There is no way to predict what rules the Fed will ultimately adopt, though we would expect them to be less negative than the $0.12 per transaction limit proposed by the Fed staff. The chief financial officer of U.S. Bancorp this week estimated that it costs USB, one of the largest debit-card issuers and the most expense-efficient large bank, more than $0.30 to process each debit card transaction.
Once the Fed adopts final rules to limit debit-card interchange fees, the banks will quickly impose new fee structures on checking accounts and the debit cards attached to them.
Meanwhile, the major banks have been experimenting with higher monthly account maintenance fees, higher minimum balances to avoid fees, specific charges to have a debit card, or per-use charges for debit-card transactions.
For most banks, the revenue each major bank would have to recover per checking account on average to offset the 75 percent revenue loss comes in the range of $4 to $6 per month per checking account.

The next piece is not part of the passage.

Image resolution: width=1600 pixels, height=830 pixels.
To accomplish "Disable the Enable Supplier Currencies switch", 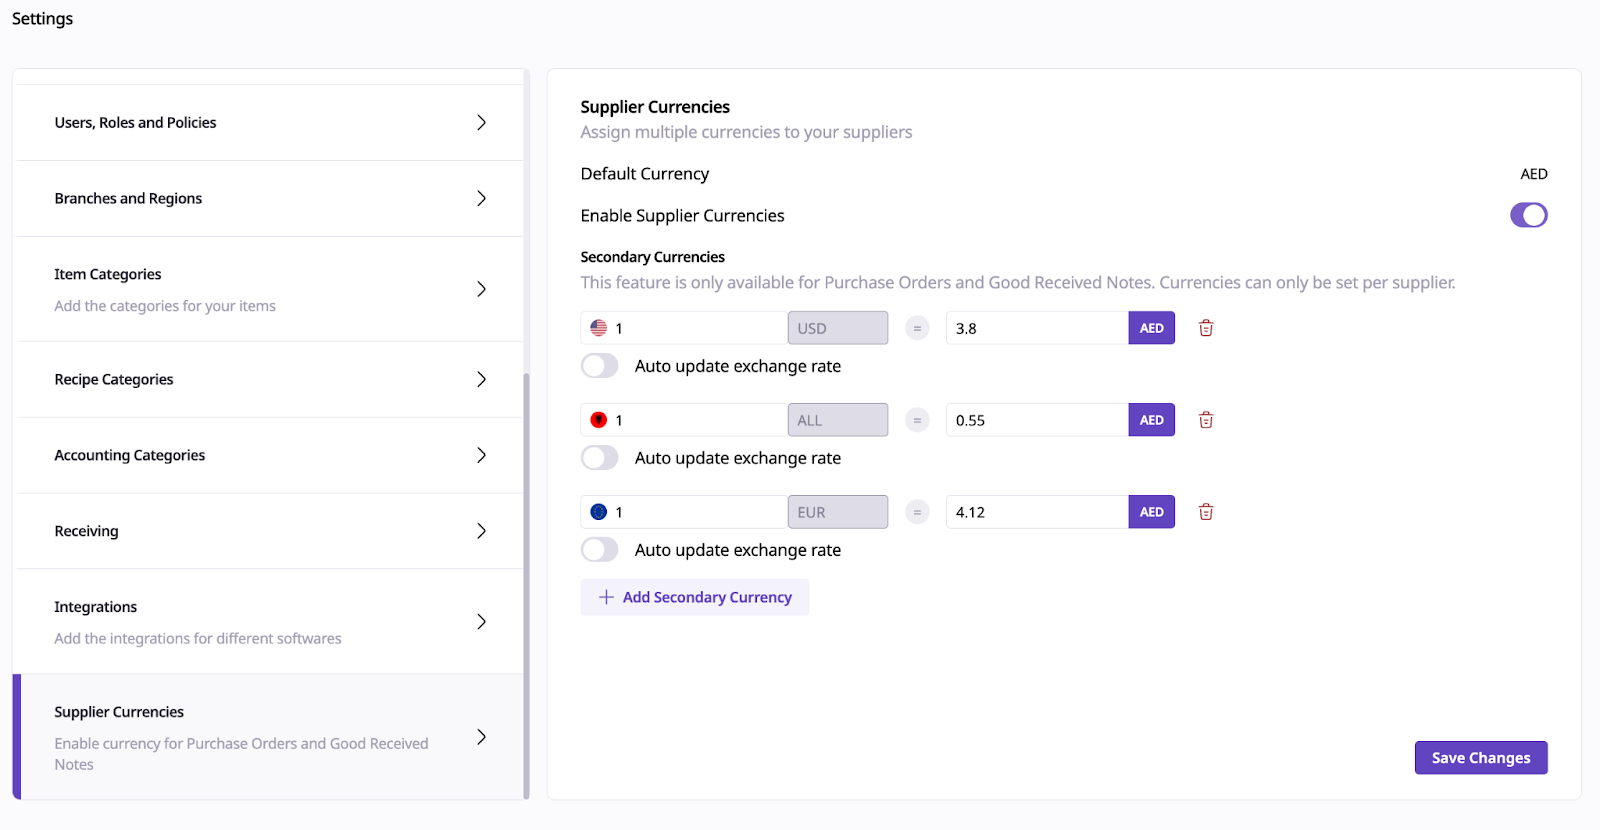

Averaged across 25 million to 35 million checking accounts for the very large banks, that is a lot of revenue to recover, but it seems that somewhere between 50 percent and 75 percent of that revenue can be recovered over time.
Sen. Dick Durbin pointed out repeatedly on the Senate floor on June 7, about 50 percent of the entire banking industry's debit card revenue goes to Bank of America (NYSE:BAC), Wells Fargo (NYSE:WFC) and JPMorgan (NYSE:JPM).
Meanwhile, analysts expect greater clarity with the Federal Reserve's release of the final rules on debit interchange prior to the Dodd-Frank effective date of July 21.